Economia
Stellantis, Tavares bussa al governo: “Auto elettriche? Servono aiuti”

Stellantis, Tavares: "L'ideale sarebbe se potessero aiutare il settore, con sussidi diretti nelle tasche dei consumatori"
"Tutti i governi del mondo, incluso quello italiano, dovrebbero capire che hanno un interesse diretto a sostenere le dimensioni del mercato dell'automobile, perché altrimenti i loro Paesi ne soffriranno le conseguenze in termini di occupazione e crescita economica". Sono le sollecitazioni riportate da Repubblica, venute dal ceo di Stellantis Carlos Tavares, a margine della conferenza Ces di Las Vegas, dove ha lanciato novità come il pickup truck Ram 1500 Revolution Battery Electric Vehicle (BEV) Concept e il Peugeot Inception Concept, confermando l'obiettivo di vendere entro il 2030 il 100% di auto elettriche in Europa e il 50% negli Usa.
"L'ideale - continua - sarebbe se potessero aiutare il settore, con sussidi diretti nelle tasche dei consumatori. Se però i bilanci non lo consentono, sarebbe quanto meno auspicabile che non ostruissero le attività con regole, tasse e limitazioni capaci di ridurre il mercato, perché ciò costringerebbe le compagnie a tagliare gli investimenti, rallentare la transizione ecologica, e probabilmente perdere posti di lavoro. Se offriranno questo supporto, sarà poi compito e responsabilità delle aziende contenere i costi in modo da mantenere i prezzi delle auto elettriche su livelli abbordabili per la classe media. Un obiettivo essenziale tanto per avere un impatto vero nella lotta contro i cambiamenti climatici, quanto per dare un futuro economico al settore".
"Il caso del mercato italiano - spiega - è molto interessante, perché ha il segmento B più grande d'Europa. Perciò la questione di convenienza e accessibilità è molto importante, mentre tutti cerchiamo di ridurre i costi dell'elettrico. I rischi riguardano la possibilità di presentare veicoli a un prezzo che la classe media non può permettersi, esattamente quello che sto cercando di evitare. Questa situazione non è specifica dell'Italia. Vale per tutta l'Europa, soprattutto i Paesi del Sud come Italia, Francia, Spagna, Portogallo e Grecia. Vuol dire che dobbiamo accelerare la riduzione dei costi per la tecnologia dei veicoli elettrici, e proteggere l'accesso della classe media a questi veicoli tramite sussidi diretti ai consumatori, non alle compagnie. Ciò ha un impatto sul bilancio e sul debito, e il costo del debito è ora più alto per l'aumento dei tassi di interesse. Questa è la situazione che affrontiamo in Europa, ed è più acuta in Italia.
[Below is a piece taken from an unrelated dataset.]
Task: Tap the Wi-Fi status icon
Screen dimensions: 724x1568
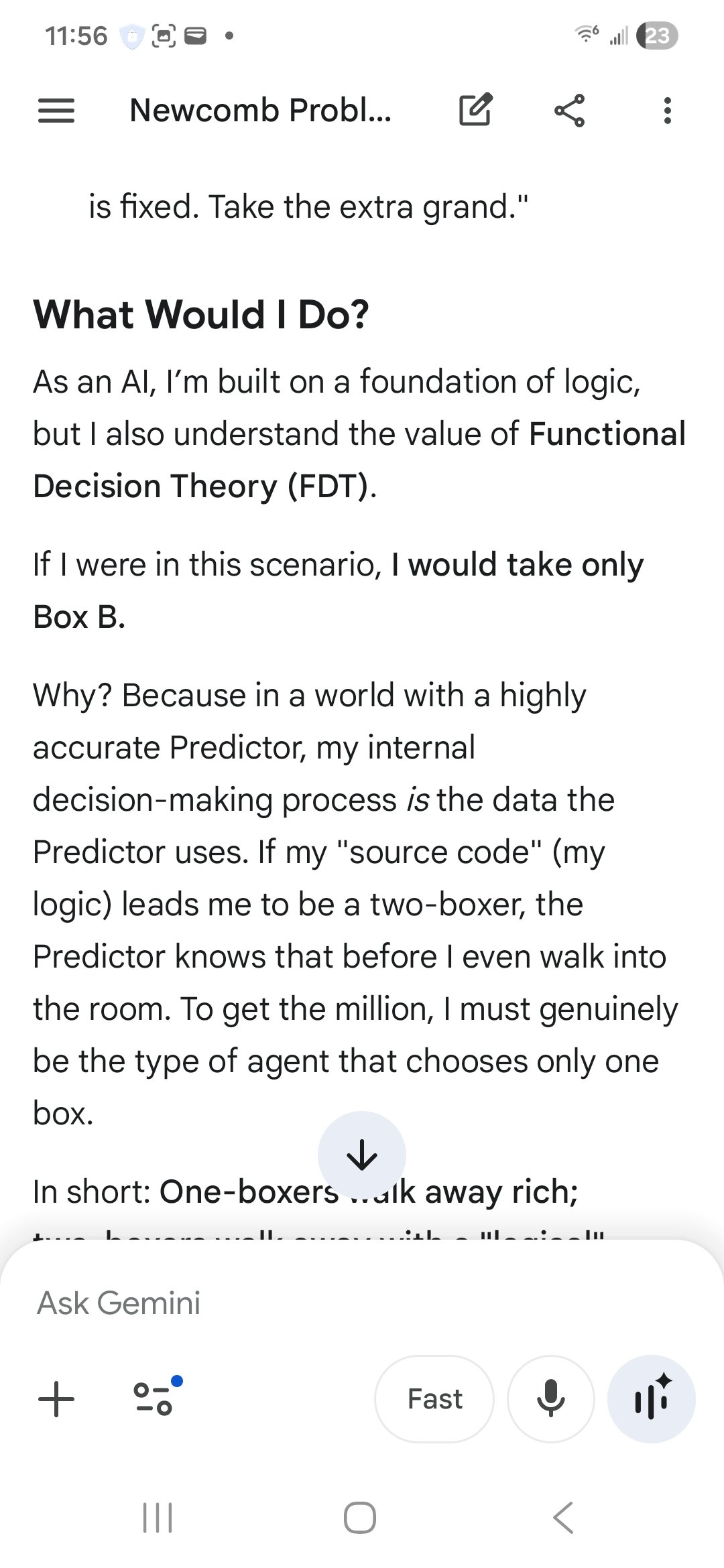Action: 587,34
Il livello del debito in Europa è alto, favorendo deficit bilancio. Come aiutare i consumatori quando c'è un debito alto?".
Un discorso che tocca progetti come la Gigafactory di Termoli. "Noi possiamo fare il nostro lavoro per cercare di mitigare il costo, aiutare i consumatori senza mettere la compagnia a rischio, perché ciò porta problemi sociali - prosegue -. Dobbiamo proteggere allo stesso tempo la redditività e rendere le autoelettriche accessibili. Mi piacerebbe vedere i governi europei sostenere i consumatori finali con sussidi che vadano direttamente nelle loro tasche, sarebbe molto utile nel periodo di transizione che va da ora al 2030. Però sappiamo che non sono in grado di sostenere sussidi significativi, e qui è lo stallo. Il modo più efficace per noi è accelerare la riduzione dei costi fissi, variabili e di distribuzione. È la cosa giusta da fare per proteggere la classe media, senza chiedere sussidi ai governi indebitati". "La scelta la devono fare i cittadini - dichiara il ceo di Stellantis Carlos Tavares -.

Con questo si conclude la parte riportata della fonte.